- What to do -
Pictures excluded, reproduce exactly the lines below from the one with "Task: Expand the Disk drives category" through the one with "Viewport: 1194px width, 1008px height.", both included.

[Stored records]
━━━━
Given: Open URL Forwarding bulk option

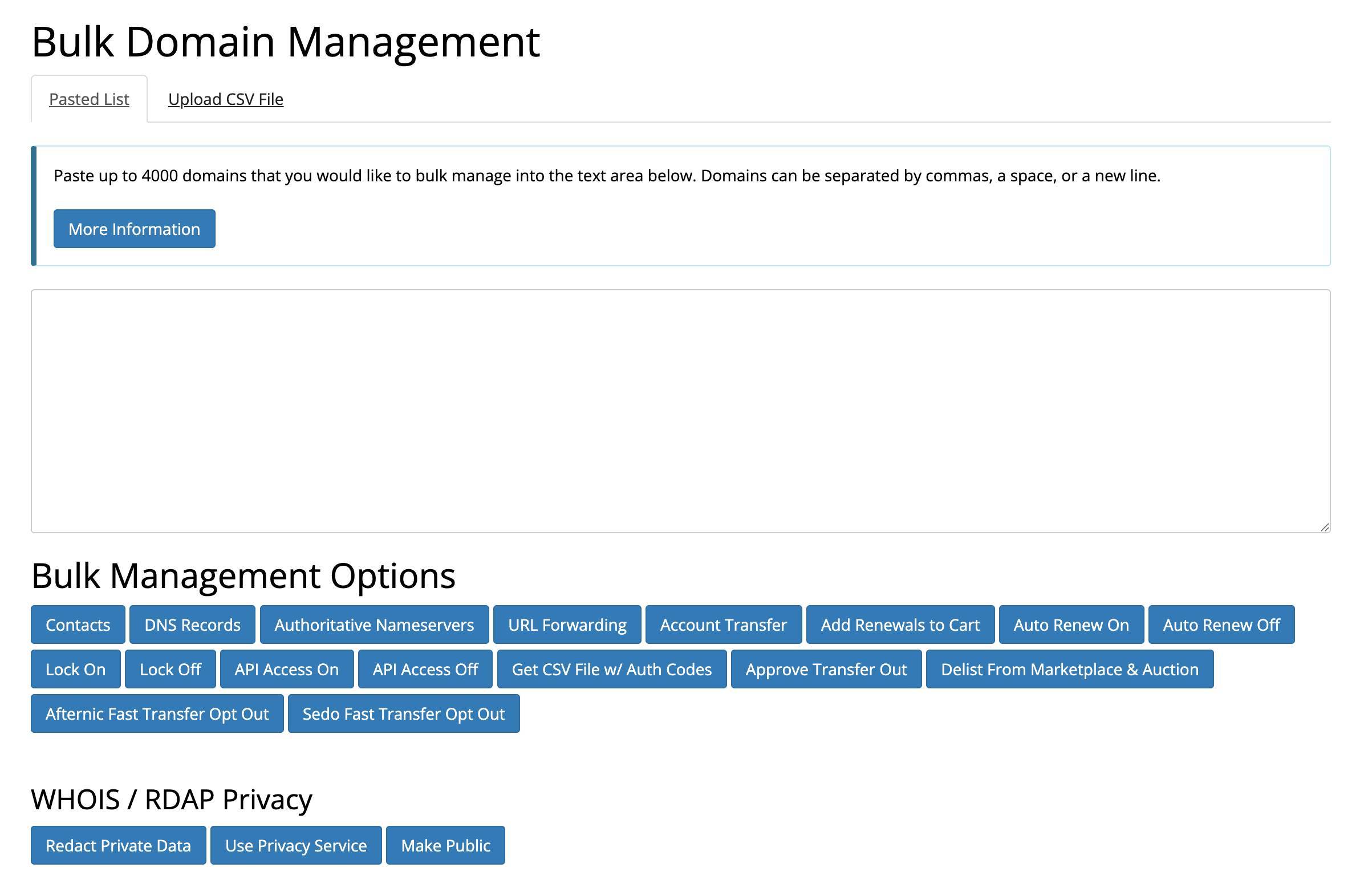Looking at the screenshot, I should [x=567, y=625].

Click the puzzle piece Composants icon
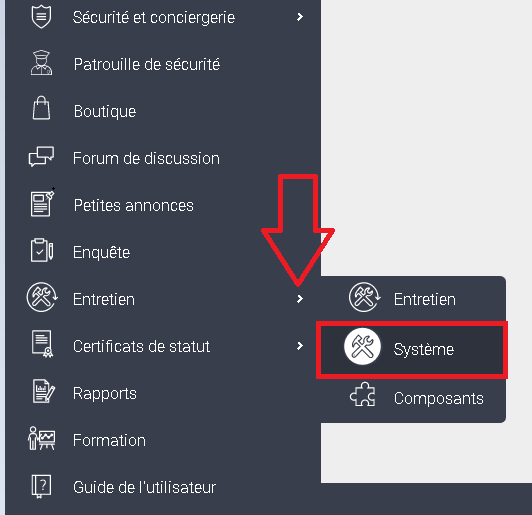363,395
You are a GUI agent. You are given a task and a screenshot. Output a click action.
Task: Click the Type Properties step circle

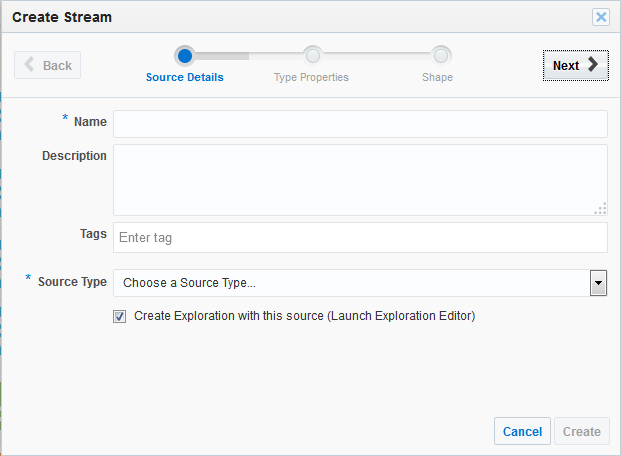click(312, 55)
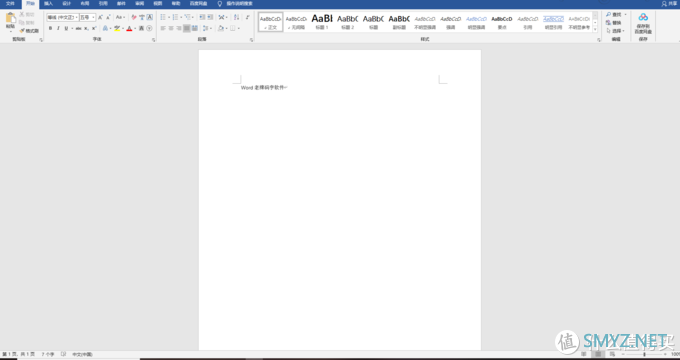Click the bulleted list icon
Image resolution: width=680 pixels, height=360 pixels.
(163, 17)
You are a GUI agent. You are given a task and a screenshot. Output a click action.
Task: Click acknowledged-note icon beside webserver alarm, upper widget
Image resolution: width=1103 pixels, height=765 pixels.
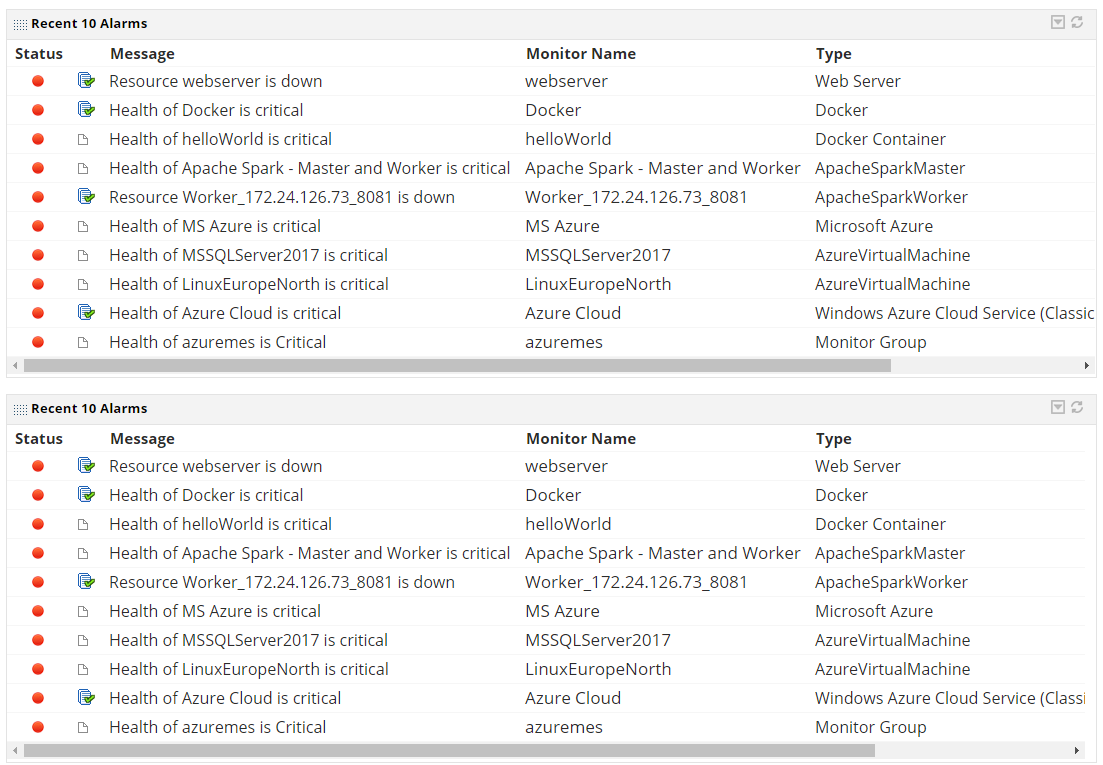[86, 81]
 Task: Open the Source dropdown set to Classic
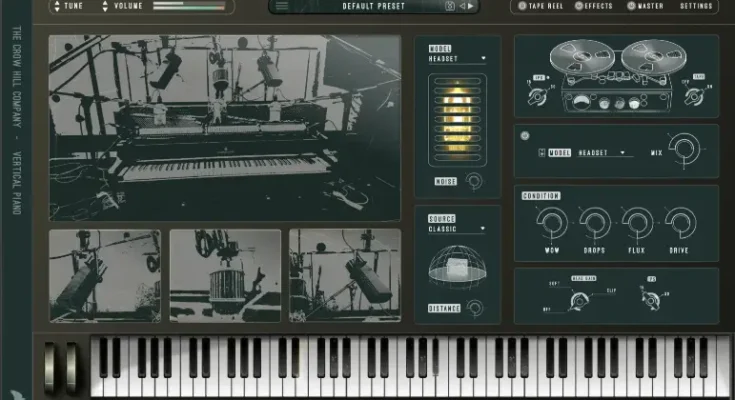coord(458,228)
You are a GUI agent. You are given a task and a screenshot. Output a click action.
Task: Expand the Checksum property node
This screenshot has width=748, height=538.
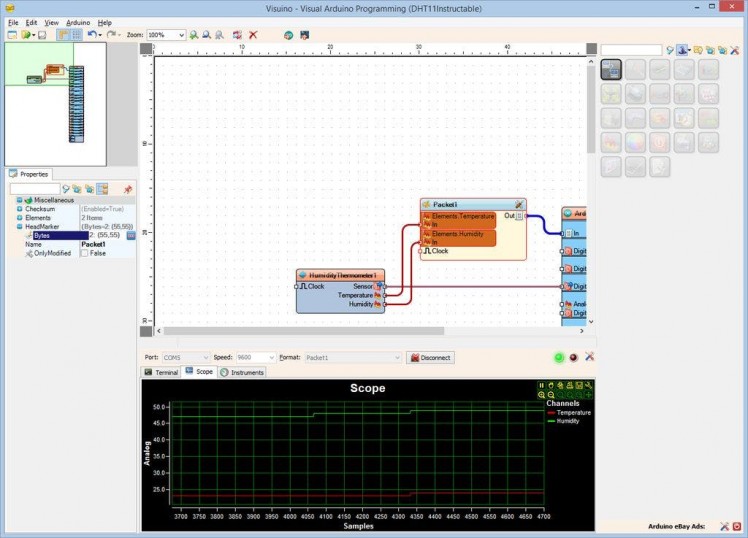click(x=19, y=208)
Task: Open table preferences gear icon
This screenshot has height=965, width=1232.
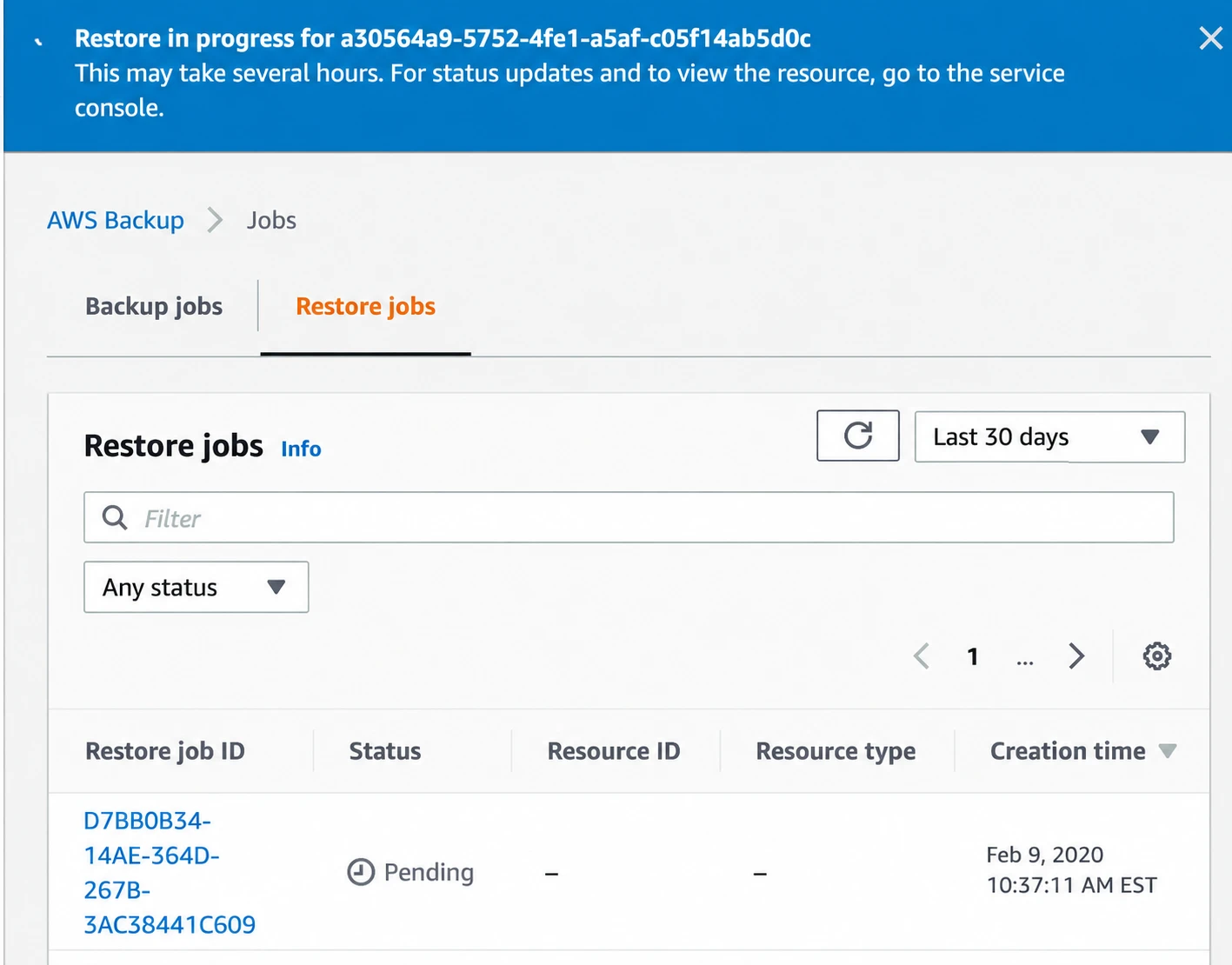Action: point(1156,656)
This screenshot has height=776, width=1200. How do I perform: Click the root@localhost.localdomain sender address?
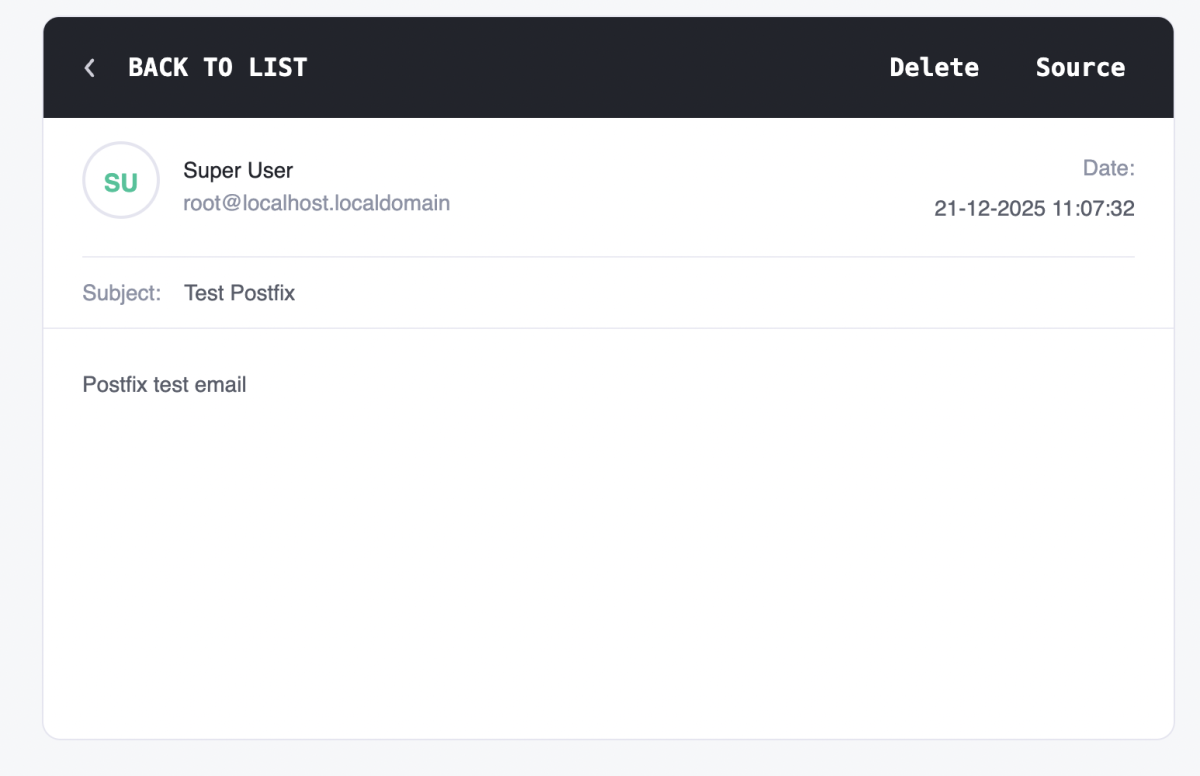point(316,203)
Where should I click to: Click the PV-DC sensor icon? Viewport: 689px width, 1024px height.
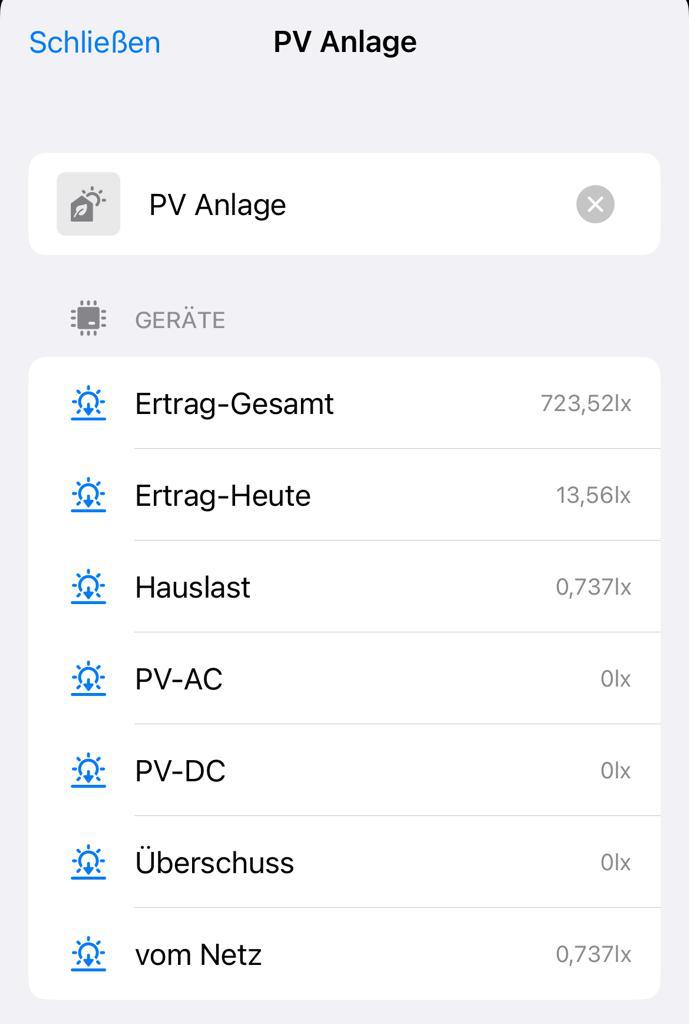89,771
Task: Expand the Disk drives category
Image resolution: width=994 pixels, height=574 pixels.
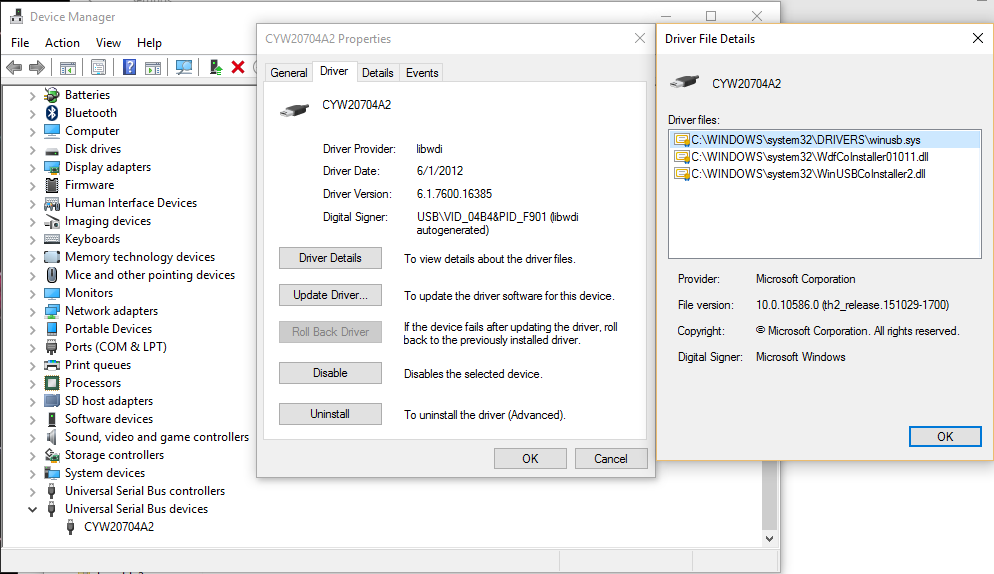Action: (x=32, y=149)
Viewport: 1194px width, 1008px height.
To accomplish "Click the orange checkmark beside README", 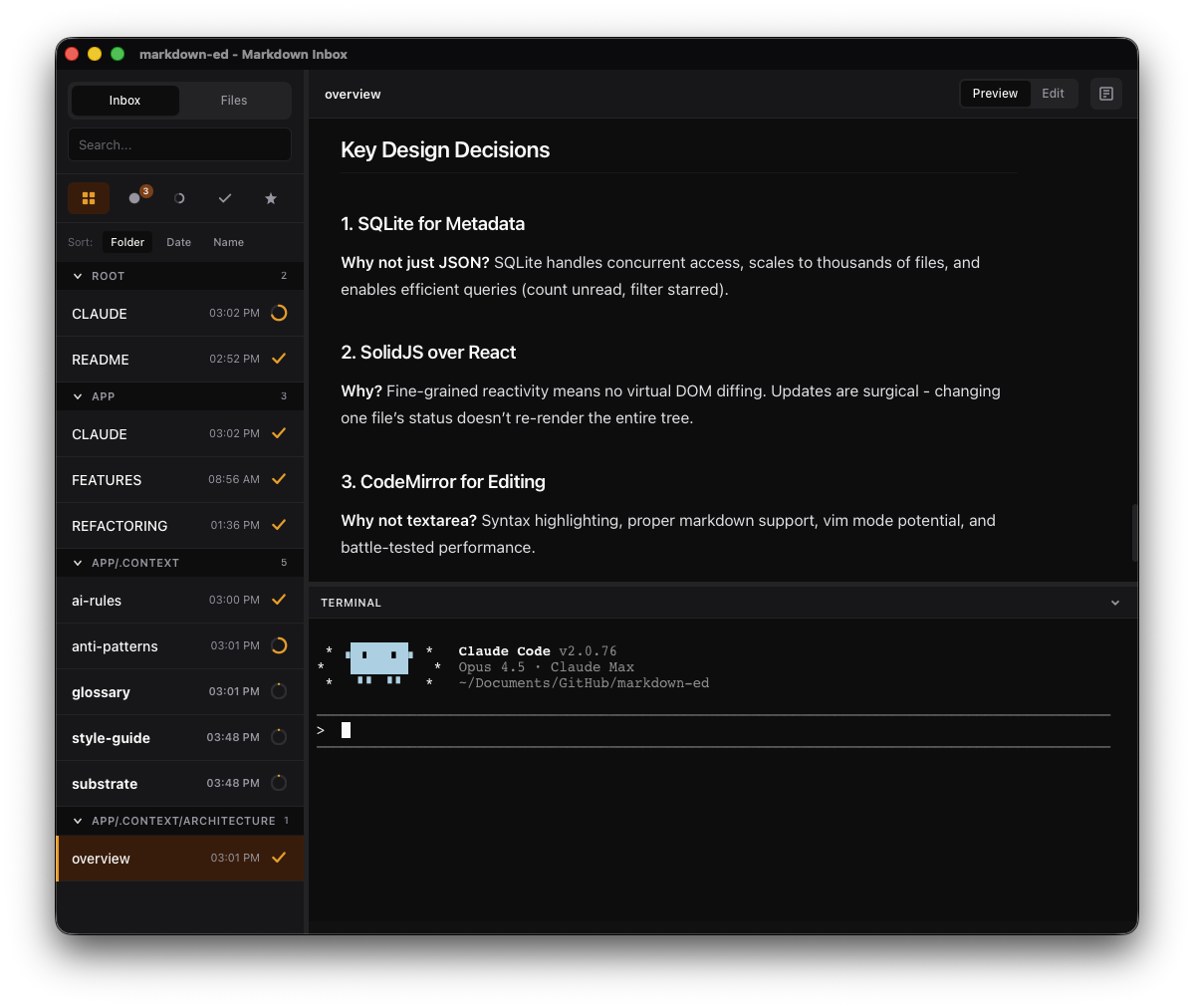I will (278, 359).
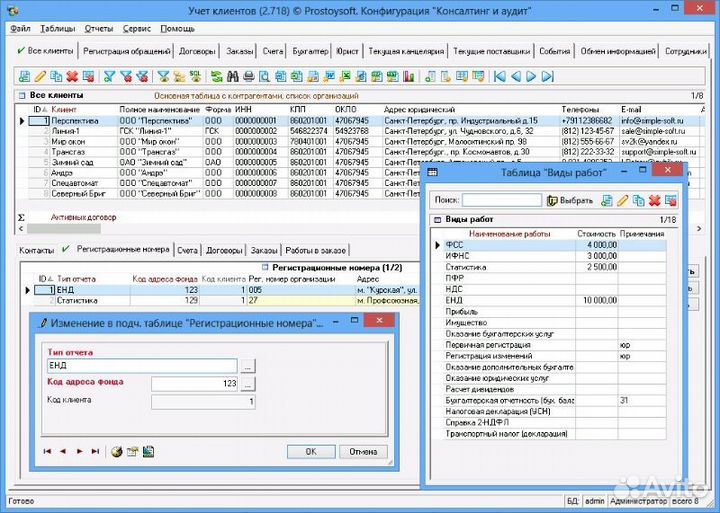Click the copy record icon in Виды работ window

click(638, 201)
━━━━
- Finished task -
Task: Expand the Disk drives category
Image resolution: width=994 pixels, height=574 pixels.
Action: (x=32, y=149)
Viewport: 1194px width, 1008px height.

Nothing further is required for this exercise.